Now, God certainly can use anything to work out His plan. Based on almost every account recorded in the Bible, He enjoys using the broken, weak, small, and lost to do incredible things; it brings the glory to Him. However, I have a problem with thinking giving a child to be adopted is ever 'really' "His plan from the beginning". (if you really wanna split hairs, God’s plan from the beginning was shot in the foot as soon as Eve had herself a little snack, but I digress…)
I don't fret about this for my sake, but for the birth-parents. How much should I really encourage/enable them to give me their child when I feel like I 'should' be encouraging them to create an environment that would enable them to keep and care for their own child? I know these women spend, ideally, months in counseling before the birth of their child to determine if adoption really is the best option. I have to have faith that they understand what they are doing.
I'm having a hard time articulating exactly what's in my heart, so stick with me...How can I tell, and is it really for me to know, if someone is giving their baby away because they would otherwise abort the pregnancy, or if they just don't feel they can afford a baby or give them a 'stable' life? How do they know God didn't give them that baby to do something amazing in their life? Perhaps making the selfless decision to give their baby to someone who desperately wants one IS the something amazing?
The only biblical example I can think of is Moses' birth. First, his mother selflessly sends him off in his basket, trusting God to spare his life. Then, when he is found, Pharaoh's daughter sends for Moses' own mother to look out for him until he was weaned, probably two or three years! Now, every example from the Old Testament has to remain in the context of God bringing His plan of salvation to the world, so not sure I should read too much into that example. However, I know the practice of wet-nursing was fairly common for hundreds of years. Also, thinking about people who employ nannies to essentially raise their children...Plus the idea of boarding schools...are you not sending your child to be cared for by another? Are these concepts really so different from an open adoption? It may very well be that I'm putting way too much into this...Proverbs 22:6 says 'start children off on the way they should go, and even when they are old they will not turn from it'. Whichever way a child comes into my life, 'starting them off on the way they should go' is really my only job and concern. Right? I hope so.
Here's another gem that kept me up for most of a night...again a quote from the book previously mentioned:
"The realities of adoptive parenthood”
1. Adoption is a lifetime experience.
2. Adoptive parents will never totally parent their child; and adoptees will never be totally parented by their adoptive parents.
3. Birthparents remain a part of the adoptee's life.
Number 1 – sure, I got that.
Number 2 – say what now?...you wanna bet? (feel free to picture the best 'momma-bear' face you can imagine right now)

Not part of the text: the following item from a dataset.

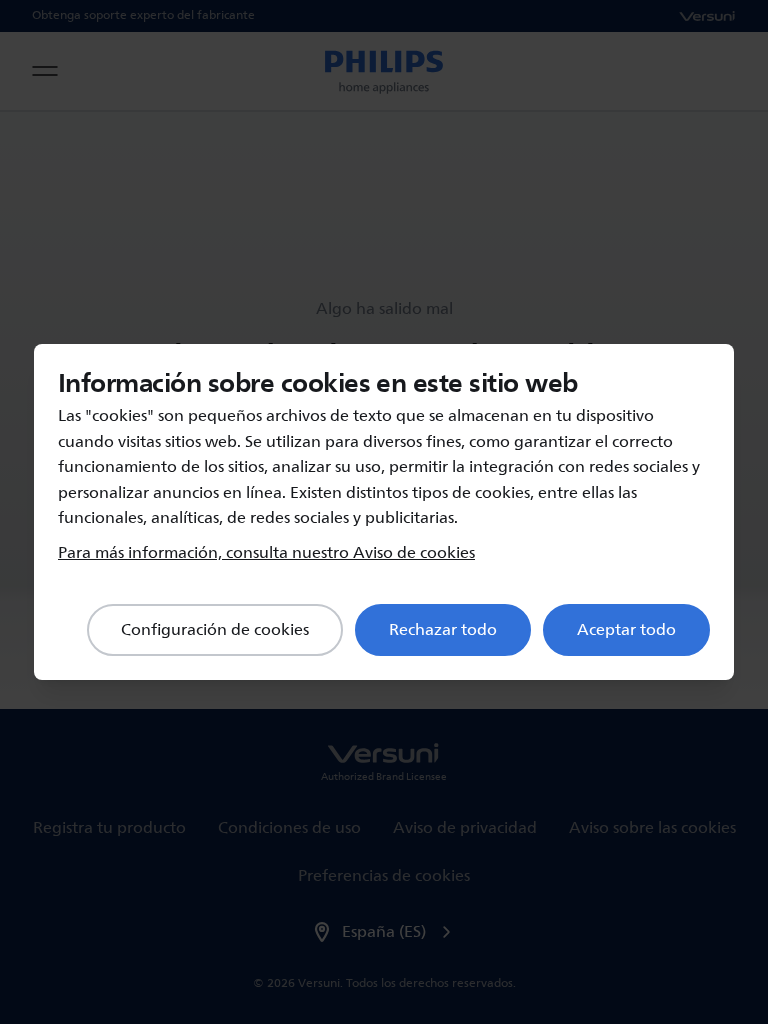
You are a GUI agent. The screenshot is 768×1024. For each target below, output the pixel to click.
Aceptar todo (626, 630)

The book goes on to explain in this way:
“There are no first or second-best parents in this human experience. There are only adoptive parents who can never give their biological heritage or genetic future to their child and birthparents who cannot raise a child born to them. Both sets of parents in reality experience an incompleteness and loss. The child, in turn, can never be parented by one set of parents. He needs the adoptive set to provide the nurturing and shaping part of parenthood. He needs the biological set to provide genetic past and future.”
One may say, well the nurturing and shaping is really the ‘most important part’…ok, then how come people spend HOURS on Ancestry.com? Because we want to know where we came from! It IS important! So, before my over-defensive response completely ruined my entire night of sleep, I recalled one phrase from orientation, “we’re not talking about co-parenting”. I have to keep telling myself this when I begin to feel defensive. We are not co-parents, but the birthmother/parents will ALWAYS be a part of my child’s life whether through their presence or their absence. Period.